The ID line lists the login name (unfurl), default iteration count (499), and default seed (to4268). When logging in, the system will remember these parameters and display them, meaning that they do not have to be memorized. The last line lists the generated one-time password which corresponds to those parameters and the secret password. At the next login, use this one-time password.

13.3.2. Insecure Connection Initialization

To initialize or change the secret password on an insecure system, a secure connection is needed to some place where opiekey can be run. This might be a shell prompt on a trusted machine. An iteration count is needed, where 100 is probably a good value, and the seed can either be specified or the randomly-generated one used. On the insecure connection, the machine being initialized, use opiepasswd(1):

% opiepasswd

Updating unfurl:
You need the response from an OTP generator.
Old secret pass phrase:
	otp-md5 498 to4268 ext
	Response: GAME GAG WELT OUT DOWN CHAT
New secret pass phrase:
	otp-md5 499 to4269
	Response: LINE PAP MILK NELL BUOY TROY

ID mark OTP key is 499 gr4269
LINE PAP MILK NELL BUOY TROY

To accept the default seed, press Return. Before entering an access password, move over to the secure connection and give it the same parameters:

% opiekey 498 to4268
Using the MD5 algorithm to compute response.
Reminder: Do not use opiekey from telnet or dial-in sessions.
Enter secret pass phrase:
GAME GAG WELT OUT DOWN CHAT

Switch back over to the insecure connection, and copy the generated one-time password over to the relevant program.

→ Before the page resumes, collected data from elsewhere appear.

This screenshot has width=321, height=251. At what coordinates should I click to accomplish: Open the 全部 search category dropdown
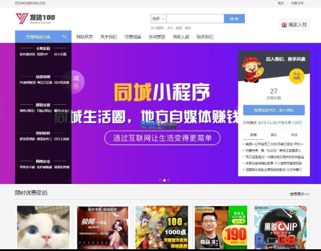pos(159,19)
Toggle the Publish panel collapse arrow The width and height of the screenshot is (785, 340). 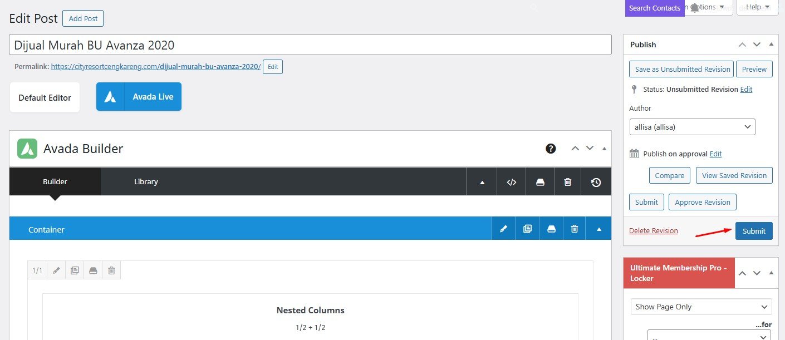[771, 45]
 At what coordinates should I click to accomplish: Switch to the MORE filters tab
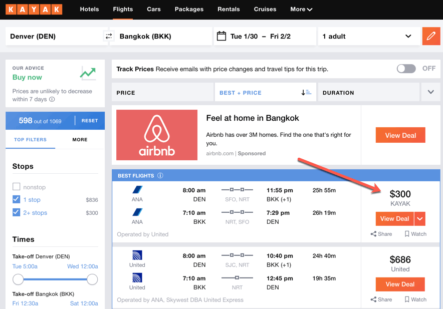[x=80, y=140]
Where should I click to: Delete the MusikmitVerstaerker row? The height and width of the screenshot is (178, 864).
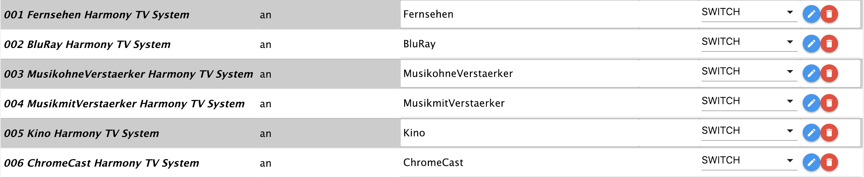point(829,103)
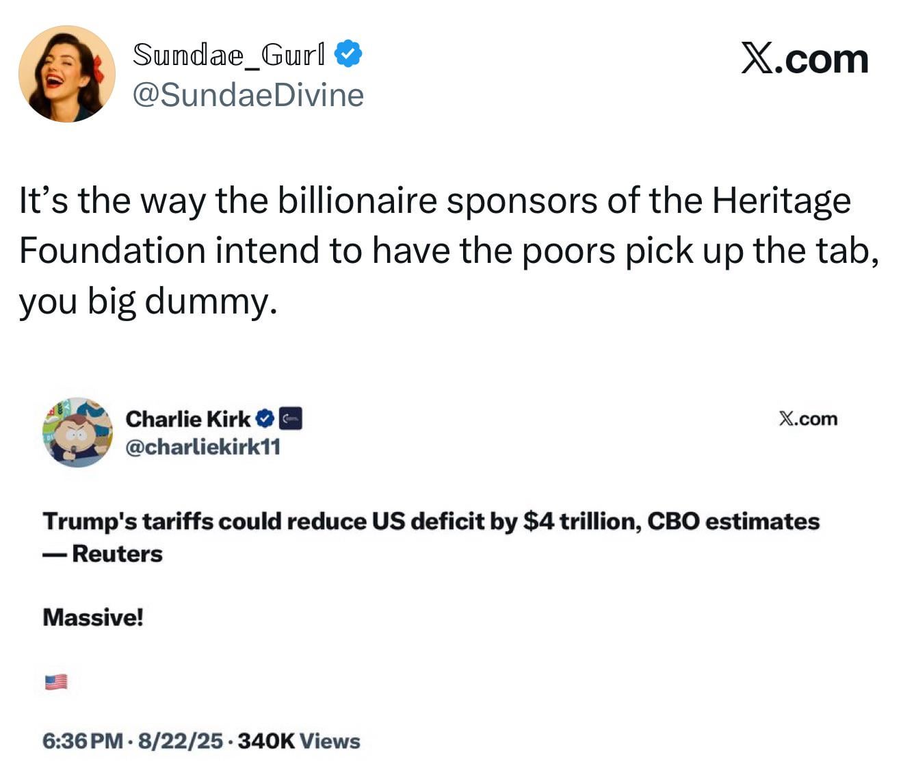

13.3.3. Generating a Single One-time Password

After initializing OPIE and logging in, a prompt like this will be displayed:

% telnet example.com
Trying 10.0.0.1...
Connected to example.com
Escape character is '^]'.

FreeBSD/i386 (example.com) (ttypa)

login: <username>
otp-md5 498 gr4269 ext
Password: 

The OPIE prompts provides a useful feature. If Return is pressed at the password prompt, the prompt will turn echo on and display what is typed. This can be useful when attempting to type in a password by hand from a printout.

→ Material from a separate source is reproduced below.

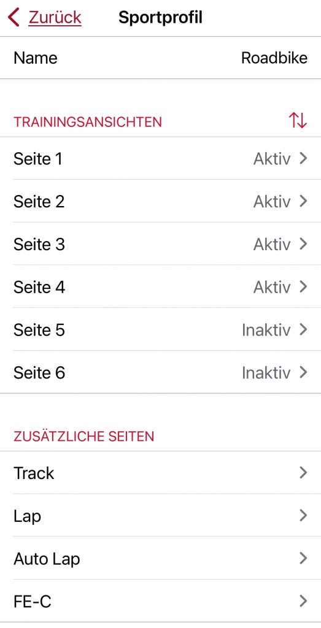Viewport: 321px width, 628px height.
Task: Click the chevron on the Seite 1 row
Action: tap(303, 159)
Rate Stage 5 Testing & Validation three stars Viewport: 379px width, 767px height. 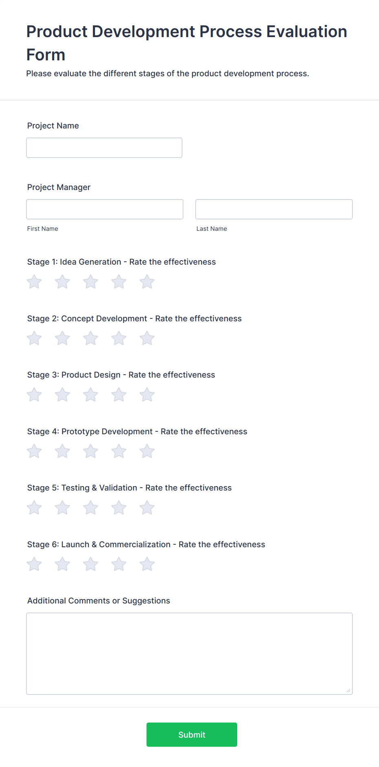[90, 508]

At this point, generate the one-time password to answer this login prompt. This must be done on a trusted system where it is safe to run opiekey(1). There are versions of this command for Windows®, Mac OS® and FreeBSD. This command needs the iteration count and the seed as command line options. Use cut-and-paste from the login prompt on the machine being logged in to.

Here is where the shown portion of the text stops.